Would it be wise to rent out one of our condos or just sell it?

A: Congratulations on your impending nuptials. But I’m wondering if you and your fiance were dating seriously when you made these purchases. Did you talk about having a life together and what that would mean financially?

The reason I ask is that now you’re in a tough position. If the condo that you’re not planning to live in hasn’t appreciated enough to cover the costs of sale, it’s likely that you’ll lose money if you choose to sell it.

Typically, the costs of sale can run anywhere from 6 to 10 percent. Unless you’re living in Las Vegas, where the average property increased 41 percent in 2004, you may find it difficult to recoup those costs.

Your other option is to rent the property. Unfortunately, you may find that you will have to accept negative cash flow, since the costs of ownership (mortgage, insurance, taxes, etc.) may exceed the amount of rent the property can generate in today’s market.

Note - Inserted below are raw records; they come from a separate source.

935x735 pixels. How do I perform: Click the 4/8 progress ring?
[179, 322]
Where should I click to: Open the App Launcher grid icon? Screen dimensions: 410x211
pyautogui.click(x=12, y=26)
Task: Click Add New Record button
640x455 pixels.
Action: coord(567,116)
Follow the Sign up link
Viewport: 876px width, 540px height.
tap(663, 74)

You can have negative cash flow, but be able to depreciate the property on your federal income tax return, so the property might give you some taxable benefits. Your tax preparer can help you calculate the numbers.

Which is what you should do now. Talk to some local agents who rent property to see what you might be able to get. Figure out whether you’ll make money, lose money or break even. Figure you’ll miss a month or two of rent every year, and will need to repaint the property between renters.

If you decide to go that route, consider refinancing the property to an interest-only loan that would be fixed for the next 3 to 5 years to help hold down your out-of-pocket costs.

If you and your fiance decide that neither of you want to be landlords, then try to sell by owner and get out of the condo as quickly as possible. Unfortunately, I can’t make the choice for you. You and your fiance need to settle this issue for yourselves.

Going forward, you and your fiance should lay your financial cards on the table and set up a framework in which major financial moves are openly discussed throughout your marriage.